E não é só o DNA, é tudo. Se você nasce no Ártico, entre os esquimós — mais moderno chama-los inuítes — a sua vida se passará no frio, será povoada de focas e ursos, a sua conversa será animada por relatos de caçadas, a sua casa cheirará a gordura e você não comerá carboidratos. Mas se você nascer no Marrocos, a temperatura da sua vida será quente, os animais serão camelos, a casa terá perfume de jasmim, e você se encharcará de chá de menta. A geografia é mão pesada na escrita da vida.
Está certo, você pode nascer em um lugar e emigrar para outro. Eu própria fui transplantada. Muitos emigram, todos os dias contingentes de migrantes se deslocam cruzando as fronteiras do mundo. Mas há os que emigram e os que ficam, os que se revoltam contra as condições impostas, e os que se adaptam sem perceber.
Ir ou ficar não é desejo pessoal, não é escolha, embora pareça. Apesar da repetição da frase “Realize seus sonhos” transformada em mantra da modernidade, nem todos têm capacidade de realização, e nem todos têm os mesmos sonhos. Aquilo que consideramos desejo pessoal, tenacidade, determinação é movido pelo temperamento, e aquilo que chamamos temperamento está inscrito no DNA.
A geografia e o DNA são os chefs responsáveis pelo prato feito. Mas há também assistentes de cozinha.

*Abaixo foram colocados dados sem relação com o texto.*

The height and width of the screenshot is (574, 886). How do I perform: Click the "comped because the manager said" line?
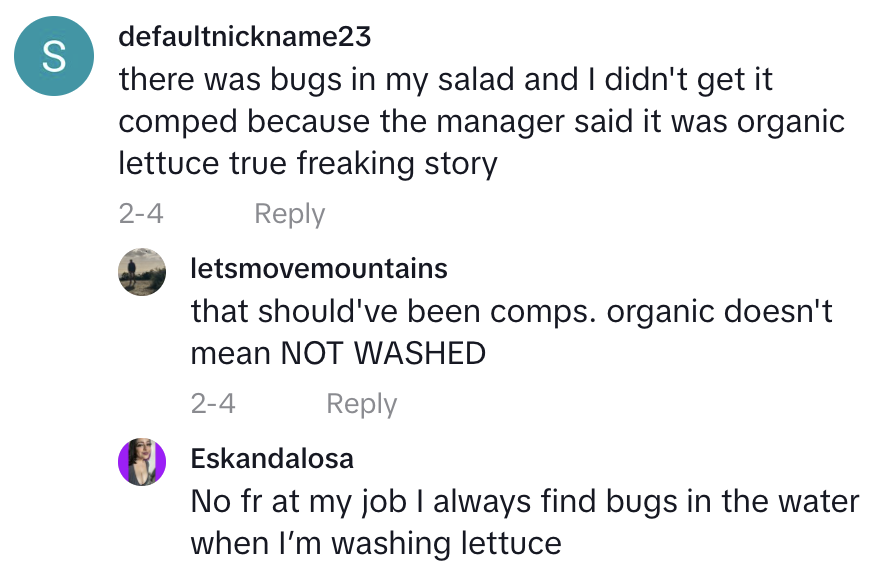tap(481, 121)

Se você nasce no andar de cima, as portas se abrem para deixar você entrar. Se nasce no andar de baixo, pode entrar nos mesmos lugares, mas terá que botar o pé na porta. Para receber os bonitos, todo entusiasmo parece pouco; para receber os feios, qualquer entusiasmo parece excessivo. O extrovertido ganha as atenções. O tímido, calado no seu canto, passa desapercebido. Aplausos para os bem dotados, reprovação para os que têm dificuldades.
Trabalhei junto a uma instituição que dava suporte a crianças carentes de quociente intelectual elevado. Professores especializados, currículo bem nutrido, leitura e contato com a arte. Sem essa instituição, o patrimônio cerebral dessas crianças não teria o alimento necessário para alcançar o seu potencial. Ou seja, elas haviam nascido com o capital certo, mas no andar e no país errados.
Não estou falando de destino. Destino tem conotação quase religiosa, a mão de um deus que tudo move, ou aquela coisa árabe do “estava escrito”. Estou falando de circunstâncias.
As circunstâncias põem a mesa. E a gente come.
Felizmente, temos a saladinha, o tempero. Mas como saber quem escolhe as folhas e quem dosa o sal? Somos nós mesmos, ou cada gesto é fruto de estruturas sobrepostas ao longo dos anos sobre as fundações que nos foram legadas?
Por sorte, na maior parte do tempo me sinto parte da cozinha, e então capricho, capricho muito para tornar o prato saboroso.